▸ TASKS TO PERFORM
[A] What string literals does the goto question send to cout?
[B] Return the lines of the records from the line with "Select the partially" up to and including the line with "Action: 1728,371", copied without any change.

▸ PAGE
C++ user input restriction with proper retry without "goto"

I have the following code:
qstn:
cout << "Input customer's lastname: ";
getline(cin, lname);
if (lname.find_first_not_of("abcdefghijklmnopqrstuvwxyzABCDEFGHIJKLMNOPQRSTUVWXYZ ") != string::npos) {
cout << "You can only input alpha here!\n";
cin.clear();
goto qstn;
} else if (lname.empty()) {
cout << "Please enter your firstname!\n";
cin.clear();
goto qstn;
}
int lnamel = lname.length();
int strl = str.length();
int is = 0;
for (int i = 1; i < strl;) {
i++;
is++;
if (lname[i] == lname[is] && lname[i] == ' ' || lname[0] == ' ') {
cin.clear();
cout << "Please input your lastname properly!\n";
goto qstn;
}
}
// next question here
I'm having a hard time on thinking what will be the proper logic to avoid the
goto statement, since I was college I was using it but someone here said that
it's not good to use it at all cause it might ruin my code.

(Element and text position data)

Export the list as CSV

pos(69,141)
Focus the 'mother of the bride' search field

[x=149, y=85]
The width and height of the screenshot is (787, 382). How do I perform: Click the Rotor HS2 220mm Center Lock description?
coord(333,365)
==
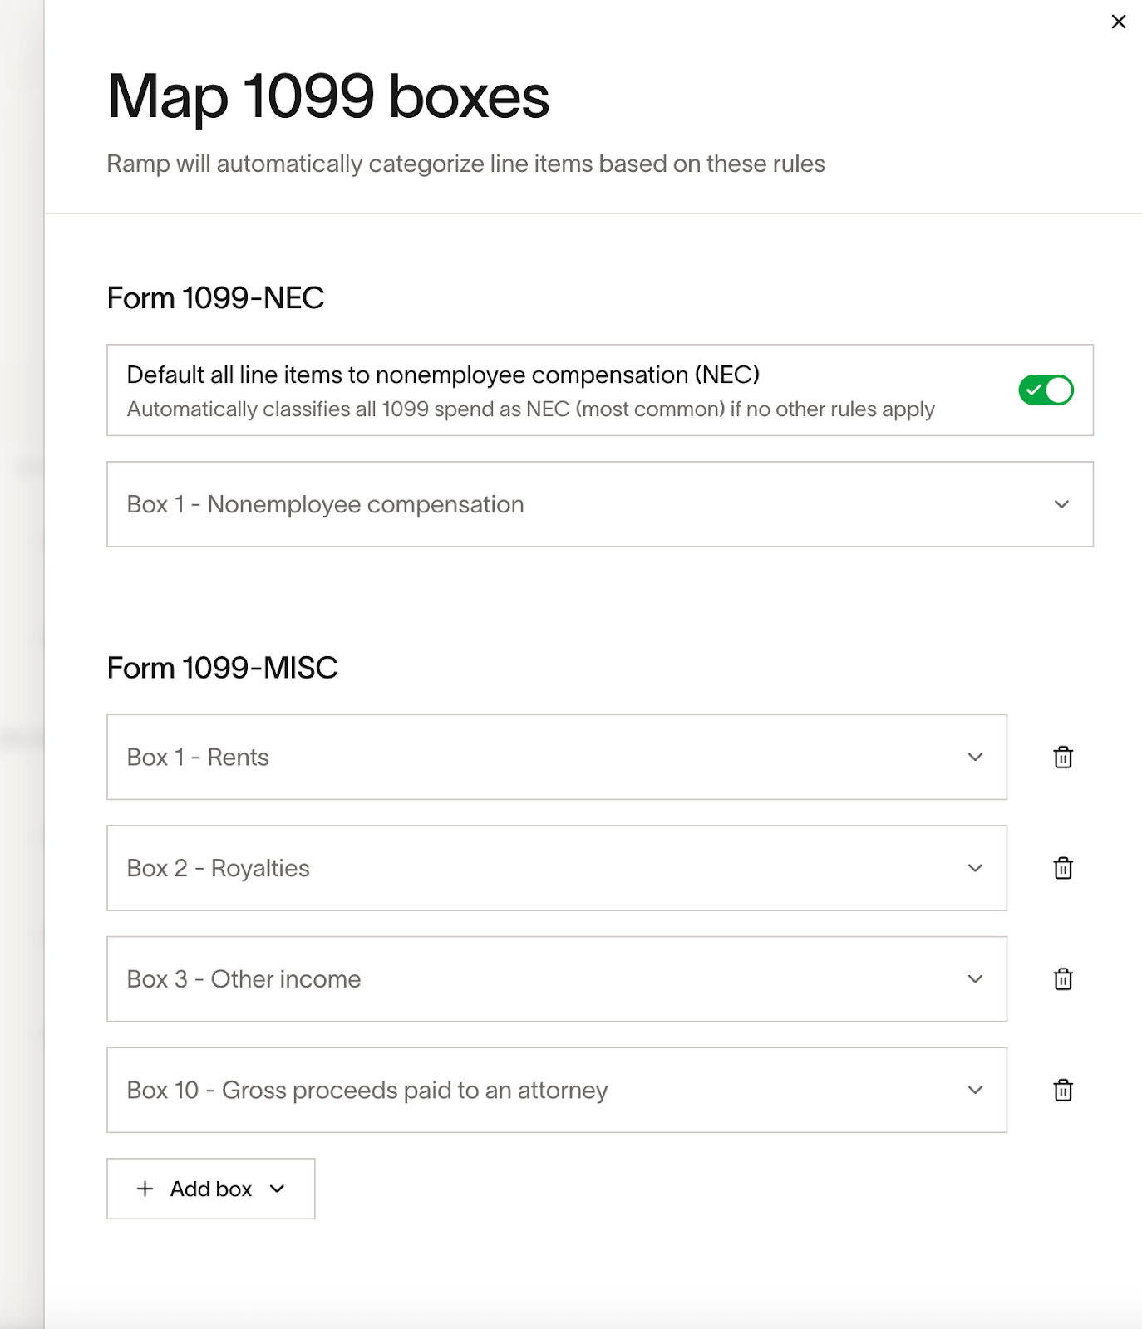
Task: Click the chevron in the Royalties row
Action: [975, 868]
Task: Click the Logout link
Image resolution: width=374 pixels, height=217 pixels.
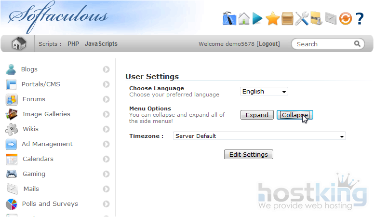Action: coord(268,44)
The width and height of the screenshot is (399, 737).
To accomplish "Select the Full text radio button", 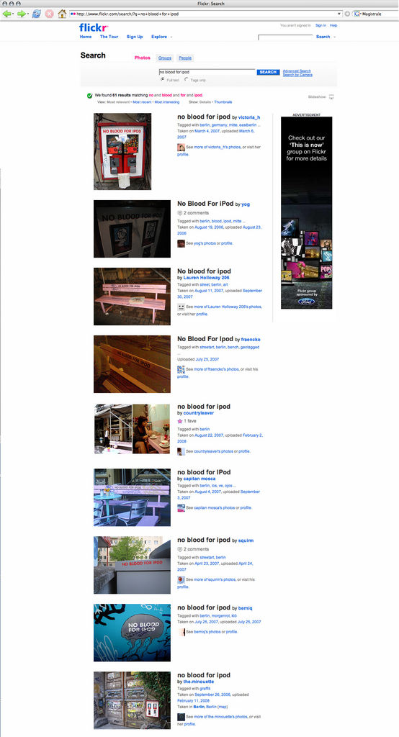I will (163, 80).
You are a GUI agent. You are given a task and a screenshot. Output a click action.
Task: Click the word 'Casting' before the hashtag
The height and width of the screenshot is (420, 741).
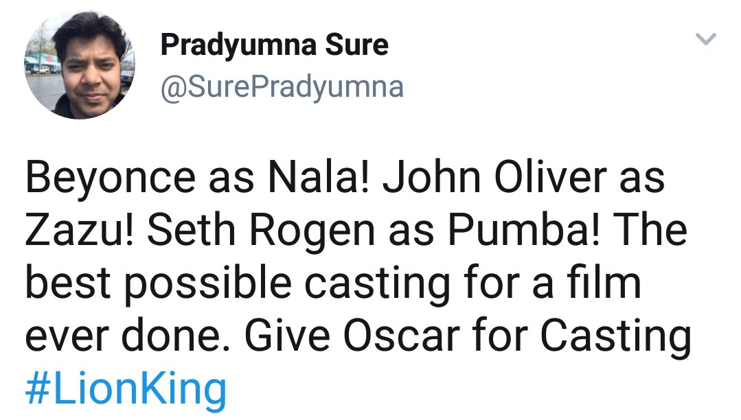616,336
...
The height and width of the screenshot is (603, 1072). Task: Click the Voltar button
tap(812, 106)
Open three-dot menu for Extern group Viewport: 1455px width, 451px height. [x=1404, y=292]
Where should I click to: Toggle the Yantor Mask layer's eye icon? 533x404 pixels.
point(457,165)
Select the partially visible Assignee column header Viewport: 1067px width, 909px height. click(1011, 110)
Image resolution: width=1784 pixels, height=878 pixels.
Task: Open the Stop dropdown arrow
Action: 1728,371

▸ FINAL ANSWERS
[A]
"Input customer's lastname: "
"You can only input alpha here!\n"
"Please enter your firstname!\n"
"Please input your lastname properly!\n"

[B]
Select the partially visible Assignee column header Viewport: 1067px width, 909px height. click(1011, 110)
Image resolution: width=1784 pixels, height=878 pixels.
Task: Open the Stop dropdown arrow
Action: 1728,371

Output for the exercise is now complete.